There is also discussion of conducting complex weapons swaps, similar to what Japan and South Korea have done, where they have provided their artillery shells to the United States, freeing up Washington to give more to Ukraine. (Both countries have said they could not export directly to a war zone.) Or, perhaps, have European nations pay for American weapons and ship those to Ukraine.

But Europe clearly doesn’t have the capacity to provide much more ammunition by itself. During the 30 years of increasingly uneasy peace with Russia, Europe dismantled much of its production capability. Ursula von der Leyen, the president of the European Commission, said in a recent speech that “we will have delivered over half a million rounds of artillery shells by next month” and “more than one million by the end of the year,” but she acknowledged that “this is certainly not enough.”

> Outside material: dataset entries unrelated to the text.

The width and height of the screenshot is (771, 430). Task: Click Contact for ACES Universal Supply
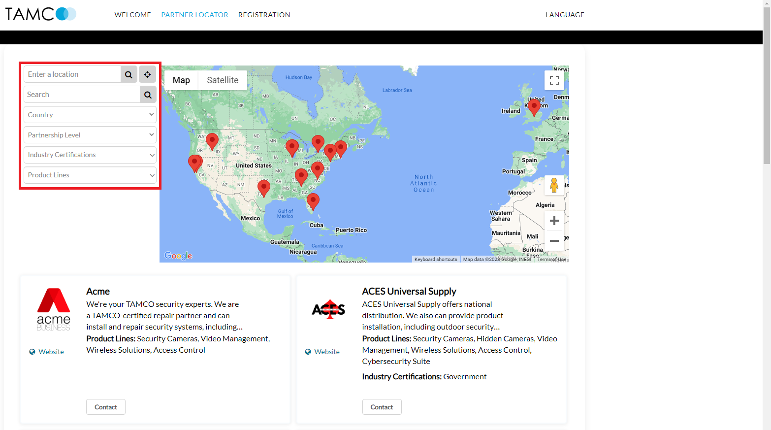[382, 407]
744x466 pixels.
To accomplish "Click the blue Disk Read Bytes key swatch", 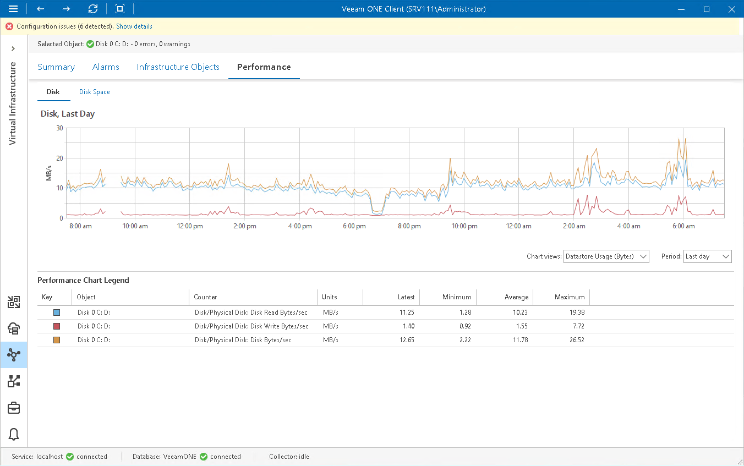I will tap(56, 313).
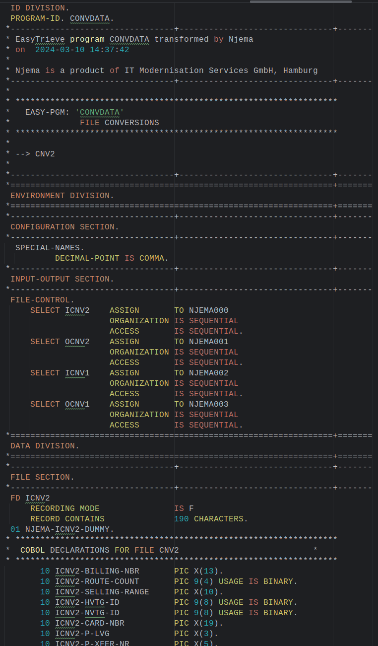
Task: Click the CONFIGURATION SECTION line
Action: (64, 227)
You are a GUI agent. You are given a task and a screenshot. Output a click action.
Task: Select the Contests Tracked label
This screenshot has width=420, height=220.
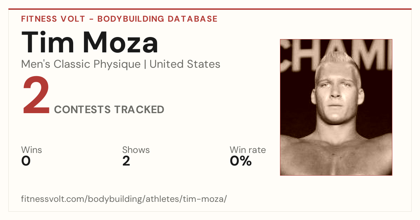click(109, 110)
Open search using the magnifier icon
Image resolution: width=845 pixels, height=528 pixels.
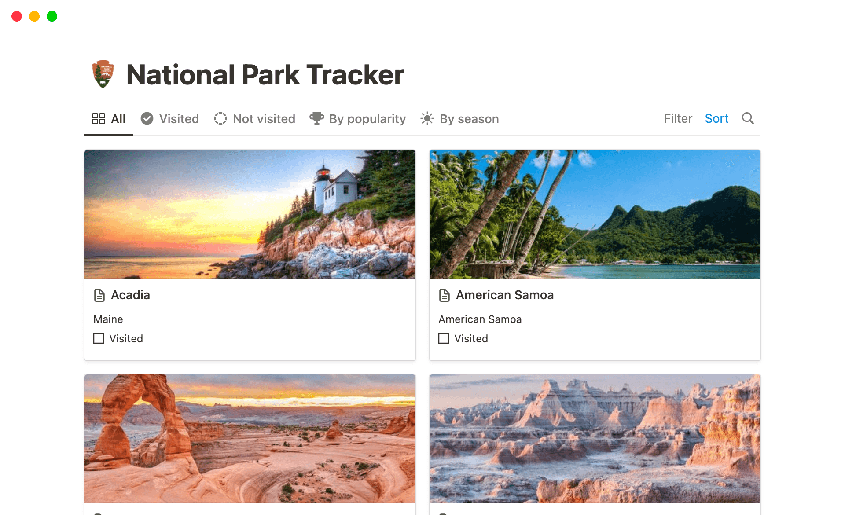[747, 118]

Europe also has little to contribute to drone manufacturing. And Germany remains unwilling to turn over its most powerful long-range, air-launched cruise missile, the Taurus, for fear it will be used deep inside Russian territory. Germany’s role is bound to be at the center of a meeting between Chancellor Olaf Scholz and Mr. Biden at the White House on Friday.

Mr. Sullivan, for his part, insists that if the administration sticks to its strategy, it will prevail. “Walking away from Ukraine at this moment, at this time, would be fundamentally wrong for the basic national security of the United State and for our NATO allies, as well,’’ he said on Wednesday. “And we think we will continue to win that argument.”

Steven Erlanger contributed reporting from Oslo.